* EXERCISE AIM: What the task needs is the data below, written out verbatim.

━━━━━━━━━━━━━━━━

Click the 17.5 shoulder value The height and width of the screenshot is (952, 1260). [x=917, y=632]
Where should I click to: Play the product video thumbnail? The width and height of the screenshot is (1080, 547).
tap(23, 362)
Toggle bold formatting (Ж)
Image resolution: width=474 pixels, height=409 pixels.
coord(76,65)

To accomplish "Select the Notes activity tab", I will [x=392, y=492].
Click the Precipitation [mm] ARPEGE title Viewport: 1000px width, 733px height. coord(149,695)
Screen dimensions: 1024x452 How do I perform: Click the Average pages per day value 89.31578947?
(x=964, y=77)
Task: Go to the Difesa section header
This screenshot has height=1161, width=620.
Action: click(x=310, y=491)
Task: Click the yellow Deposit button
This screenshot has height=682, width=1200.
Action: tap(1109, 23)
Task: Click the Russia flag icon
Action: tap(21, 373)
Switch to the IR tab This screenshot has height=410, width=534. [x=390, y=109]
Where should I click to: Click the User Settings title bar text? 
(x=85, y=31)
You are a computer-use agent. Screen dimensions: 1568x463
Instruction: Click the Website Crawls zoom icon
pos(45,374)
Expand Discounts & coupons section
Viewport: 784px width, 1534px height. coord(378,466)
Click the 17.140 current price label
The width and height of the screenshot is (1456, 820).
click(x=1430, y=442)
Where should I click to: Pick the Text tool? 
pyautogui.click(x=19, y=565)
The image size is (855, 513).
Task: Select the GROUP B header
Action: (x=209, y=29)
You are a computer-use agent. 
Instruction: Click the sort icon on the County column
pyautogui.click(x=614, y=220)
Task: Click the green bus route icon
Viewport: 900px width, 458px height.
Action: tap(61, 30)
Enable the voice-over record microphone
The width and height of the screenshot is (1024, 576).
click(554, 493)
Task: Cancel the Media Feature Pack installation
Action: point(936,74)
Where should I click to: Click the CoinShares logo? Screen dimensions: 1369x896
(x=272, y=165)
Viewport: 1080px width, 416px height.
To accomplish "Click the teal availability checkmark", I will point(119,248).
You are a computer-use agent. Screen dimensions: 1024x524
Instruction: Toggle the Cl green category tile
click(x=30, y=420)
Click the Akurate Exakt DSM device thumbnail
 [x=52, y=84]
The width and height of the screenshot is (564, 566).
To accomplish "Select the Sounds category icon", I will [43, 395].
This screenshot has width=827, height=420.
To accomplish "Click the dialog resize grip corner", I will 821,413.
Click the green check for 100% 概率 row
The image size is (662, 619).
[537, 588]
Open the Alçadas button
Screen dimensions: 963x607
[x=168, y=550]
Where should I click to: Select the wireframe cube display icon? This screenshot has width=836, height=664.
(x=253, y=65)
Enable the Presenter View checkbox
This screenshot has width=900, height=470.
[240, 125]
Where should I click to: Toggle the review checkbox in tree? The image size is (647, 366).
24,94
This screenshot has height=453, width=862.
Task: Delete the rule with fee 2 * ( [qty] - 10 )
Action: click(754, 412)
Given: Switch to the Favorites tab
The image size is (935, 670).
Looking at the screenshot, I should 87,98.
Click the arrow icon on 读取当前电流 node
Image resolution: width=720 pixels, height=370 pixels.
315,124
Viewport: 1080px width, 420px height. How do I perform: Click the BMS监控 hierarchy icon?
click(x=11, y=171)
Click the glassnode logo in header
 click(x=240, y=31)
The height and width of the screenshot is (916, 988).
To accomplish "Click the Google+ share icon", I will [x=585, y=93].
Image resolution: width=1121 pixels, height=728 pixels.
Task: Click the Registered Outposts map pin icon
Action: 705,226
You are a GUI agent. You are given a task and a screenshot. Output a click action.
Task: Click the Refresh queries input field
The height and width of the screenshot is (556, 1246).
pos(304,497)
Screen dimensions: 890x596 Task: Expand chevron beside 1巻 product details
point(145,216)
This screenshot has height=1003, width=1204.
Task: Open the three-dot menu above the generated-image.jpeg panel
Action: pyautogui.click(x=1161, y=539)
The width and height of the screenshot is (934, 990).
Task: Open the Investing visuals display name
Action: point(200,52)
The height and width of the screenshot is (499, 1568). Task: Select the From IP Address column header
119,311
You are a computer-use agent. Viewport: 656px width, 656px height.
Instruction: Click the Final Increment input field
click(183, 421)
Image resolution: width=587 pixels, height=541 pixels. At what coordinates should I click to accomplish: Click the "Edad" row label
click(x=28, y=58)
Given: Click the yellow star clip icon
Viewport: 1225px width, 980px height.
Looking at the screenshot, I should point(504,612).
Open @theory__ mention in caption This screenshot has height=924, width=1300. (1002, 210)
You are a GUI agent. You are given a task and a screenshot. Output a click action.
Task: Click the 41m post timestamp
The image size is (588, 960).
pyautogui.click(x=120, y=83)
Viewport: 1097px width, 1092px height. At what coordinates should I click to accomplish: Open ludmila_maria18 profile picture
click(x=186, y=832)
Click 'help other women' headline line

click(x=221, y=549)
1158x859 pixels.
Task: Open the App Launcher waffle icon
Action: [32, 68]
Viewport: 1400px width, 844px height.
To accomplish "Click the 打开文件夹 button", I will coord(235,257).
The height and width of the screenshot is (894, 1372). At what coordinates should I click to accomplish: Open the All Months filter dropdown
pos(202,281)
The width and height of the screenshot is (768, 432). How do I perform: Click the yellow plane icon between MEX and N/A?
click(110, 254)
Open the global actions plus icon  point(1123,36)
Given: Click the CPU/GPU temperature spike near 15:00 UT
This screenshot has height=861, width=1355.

━━━━━━━━━━━━━━━━

* REPLY TO THE EXERCISE:
Click the 17.5 shoulder value The height and width of the screenshot is (952, 1260). [x=917, y=632]
Where should I click to: Play the product video thumbnail? The width and height of the screenshot is (1080, 547).
tap(23, 362)
Toggle bold formatting (Ж)
Image resolution: width=474 pixels, height=409 pixels.
coord(76,65)

To accomplish "Select the Notes activity tab", I will [x=392, y=492].
Click the Precipitation [mm] ARPEGE title Viewport: 1000px width, 733px height. coord(149,695)
Screen dimensions: 1024x452 How do I perform: Click the Average pages per day value 89.31578947?
(x=964, y=77)
Task: Go to the Difesa section header
This screenshot has height=1161, width=620.
Action: click(x=310, y=491)
Task: Click the yellow Deposit button
This screenshot has height=682, width=1200.
Action: tap(1109, 23)
Task: Click the Russia flag icon
Action: tap(21, 373)
Switch to the IR tab This screenshot has height=410, width=534. [x=390, y=109]
Where should I click to: Click the User Settings title bar text? 
(x=85, y=31)
You are a computer-use agent. Screen dimensions: 1568x463
Instruction: Click the Website Crawls zoom icon
pos(45,374)
Expand Discounts & coupons section
Viewport: 784px width, 1534px height. coord(378,466)
Click the 17.140 current price label
The width and height of the screenshot is (1456, 820).
click(x=1430, y=442)
Where should I click to: Pick the Text tool? 
pyautogui.click(x=19, y=565)
The image size is (855, 513).
Task: Select the GROUP B header
Action: (x=209, y=29)
You are a computer-use agent. 
Instruction: Click the sort icon on the County column
pyautogui.click(x=614, y=220)
Task: Click the green bus route icon
Viewport: 900px width, 458px height.
Action: tap(61, 30)
Enable the voice-over record microphone
The width and height of the screenshot is (1024, 576).
click(554, 493)
Task: Cancel the Media Feature Pack installation
Action: point(936,74)
Where should I click to: Click the CoinShares logo? Screen dimensions: 1369x896
(x=272, y=165)
Viewport: 1080px width, 416px height.
To accomplish "Click the teal availability checkmark", I will point(119,248).
You are a computer-use agent. Screen dimensions: 1024x524
Instruction: Toggle the Cl green category tile
click(x=30, y=420)
Click the Akurate Exakt DSM device thumbnail
 [x=52, y=84]
The width and height of the screenshot is (564, 566).
To accomplish "Select the Sounds category icon", I will [43, 395].
This screenshot has width=827, height=420.
To accomplish "Click the dialog resize grip corner", I will 821,413.
Click the green check for 100% 概率 row
The image size is (662, 619).
[537, 588]
Open the Alçadas button
Screen dimensions: 963x607
[x=168, y=550]
Where should I click to: Select the wireframe cube display icon? This screenshot has width=836, height=664.
(x=253, y=65)
Enable the Presenter View checkbox
This screenshot has width=900, height=470.
[240, 125]
Where should I click to: Toggle the review checkbox in tree? The image size is (647, 366).
24,94
This screenshot has height=453, width=862.
Task: Delete the rule with fee 2 * ( [qty] - 10 )
Action: click(754, 412)
Given: Switch to the Favorites tab
The image size is (935, 670).
Looking at the screenshot, I should 87,98.
Click the arrow icon on 读取当前电流 node
Image resolution: width=720 pixels, height=370 pixels.
315,124
Viewport: 1080px width, 420px height. How do I perform: Click the BMS监控 hierarchy icon?
click(x=11, y=171)
Click the glassnode logo in header
 click(x=240, y=31)
The height and width of the screenshot is (916, 988).
To accomplish "Click the Google+ share icon", I will [x=585, y=93].
Image resolution: width=1121 pixels, height=728 pixels.
Task: Click the Registered Outposts map pin icon
Action: 705,226
You are a GUI agent. You are given a task and a screenshot. Output a click action.
Task: Click the Refresh queries input field
The height and width of the screenshot is (556, 1246).
pos(304,497)
Screen dimensions: 890x596 Task: Expand chevron beside 1巻 product details
point(145,216)
This screenshot has height=1003, width=1204.
Task: Open the three-dot menu above the generated-image.jpeg panel
Action: pyautogui.click(x=1161, y=539)
The width and height of the screenshot is (934, 990).
Task: Open the Investing visuals display name
Action: point(200,52)
The height and width of the screenshot is (499, 1568). Task: Select the From IP Address column header
119,311
You are a computer-use agent. Viewport: 656px width, 656px height.
Instruction: Click the Final Increment input field
click(183, 421)
Image resolution: width=587 pixels, height=541 pixels. At what coordinates should I click to accomplish: Click the "Edad" row label
click(x=28, y=58)
Given: Click the yellow star clip icon
Viewport: 1225px width, 980px height.
Looking at the screenshot, I should point(504,612).
Open @theory__ mention in caption This screenshot has height=924, width=1300. (1002, 210)
You are a GUI agent. You are given a task and a screenshot. Output a click action.
Task: Click the 41m post timestamp
The image size is (588, 960).
pyautogui.click(x=120, y=83)
Viewport: 1097px width, 1092px height. At what coordinates should I click to accomplish: Open ludmila_maria18 profile picture
click(x=186, y=832)
Click 'help other women' headline line

click(x=221, y=549)
1158x859 pixels.
Task: Open the App Launcher waffle icon
Action: [32, 68]
Viewport: 1400px width, 844px height.
To accomplish "Click the 打开文件夹 button", I will coord(235,257).
The height and width of the screenshot is (894, 1372). At what coordinates should I click to accomplish: Open the All Months filter dropdown
pos(202,281)
The width and height of the screenshot is (768, 432). How do I perform: Click the yellow plane icon between MEX and N/A?
click(110, 254)
Open the global actions plus icon  point(1123,36)
Given: Click the CPU/GPU temperature spike near 15:00 UT
This screenshot has height=861, width=1355.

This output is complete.